Was soll der Stufenplan bewirken?

Er soll eine Rückzahlung mit einem kalkulierbaren Risiko möglich machen. Die beiden Kredite sollen zeitversetzt mit vierteljährlich 15 Millionen Euro Schweizer Franken zurückgezahlt werden, wobei die Grenze von 1,00 Franken je Euro nicht unterschritten werden darf und bei einem Kurs von 1,15 Franken je Euro die gesamte Kreditsumme zurückgezahlt werden soll. Daraus ergibt sich ein gesamter Rückzahlungsbetrag für die aufgenommenen 221 Millionen Schweizer Franken zwischen 221 Millionen Euro (1:1) und 192,3 Millionen Euro (1:1,15) – die Verluste liegen also zwischen knapp 71 und 42,3 Millionen Euro.

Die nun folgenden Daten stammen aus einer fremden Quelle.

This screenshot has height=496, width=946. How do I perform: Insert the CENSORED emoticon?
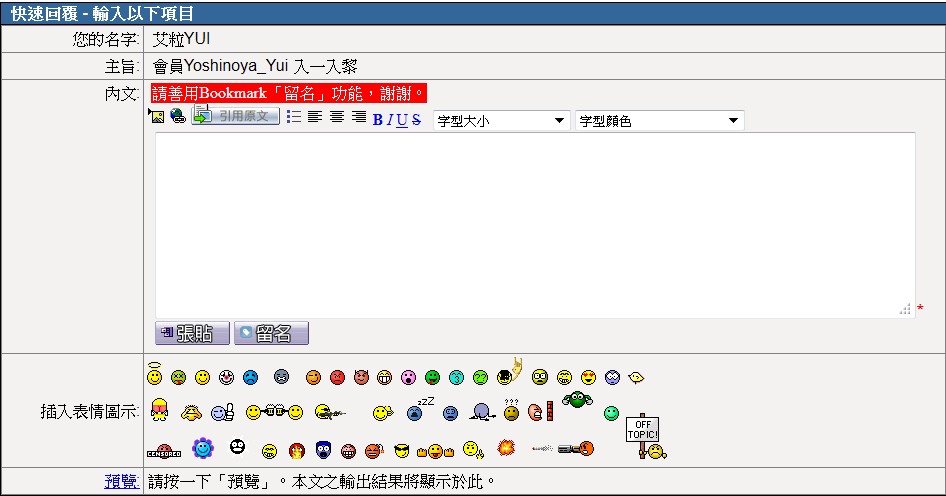tap(163, 450)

Was passiert, wenn der Wechselkurs dauerhaft die gesetzte Kursuntergrenze von 1,00 Euro/CHF unterschreitet?

Dann kann das „Ausstiegs-Konzept nicht weiter erfolgreich angewendet werden“, heißt es in der Verwaltungsmitteilung. Unter Umständen erfolge dann „eine Strategie-Anpassung mit Einbeziehung der politischen Gremien“. Um unabhängig von der Kursentwicklung, die Finanzexperten halten momentan eine Veränderung zwischen 0,95 und 1,15 für möglich, auch einen Einstieg in den Stufenplan garantieren zu können, hat die Kämmerei am 12. Juni zwei Devisentermingeschäfte in Höhe von insgesamt 45 Millionen Euro abgeschlossen. Damit erfolgen die ersten Teil-Tilgungen der Kredite.

Was bedeuten die Verluste für den städtischen Haushalt und das Haushaltssicherungskonzept?

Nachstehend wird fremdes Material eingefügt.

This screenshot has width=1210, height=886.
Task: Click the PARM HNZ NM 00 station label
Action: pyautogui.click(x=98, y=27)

Auf beides haben die zusätzlichen Finanzierungskosten keine Auswirkungen. Seit 2010 sind die Verluste durch Drohverlustrückstellungen in Höhe von insgesamt knapp 61,5 Millionen Euro berücksichtigt worden. Aus den Buchverlusten und der nominellen Minderung des Eigenkapitals wird mit der erhöhten Rückzahlung nun aber auch ein realer Verlust, der Bochums Kassenkredite erhöht und damit den gesamten Schuldenstand der Kommune.

Wie gehen andere Städte mit dem Problem um?

Die Kämmerer tauschen sich im Rahmen ihres Arbeitskreises über das Thema aus, so Bochums Kämmerer Manfred Busch. Die Stadt Essen, die für 450 Millionen Euro Schweizer-Franken-Kredite zu Kursen zwischen 1,35 und 1,65 Franken je Euro aufgenommen hat, habe einen ersten Teilbetrag zurückgezahlt. Sie entscheide von Fall zu Fall über das Thema.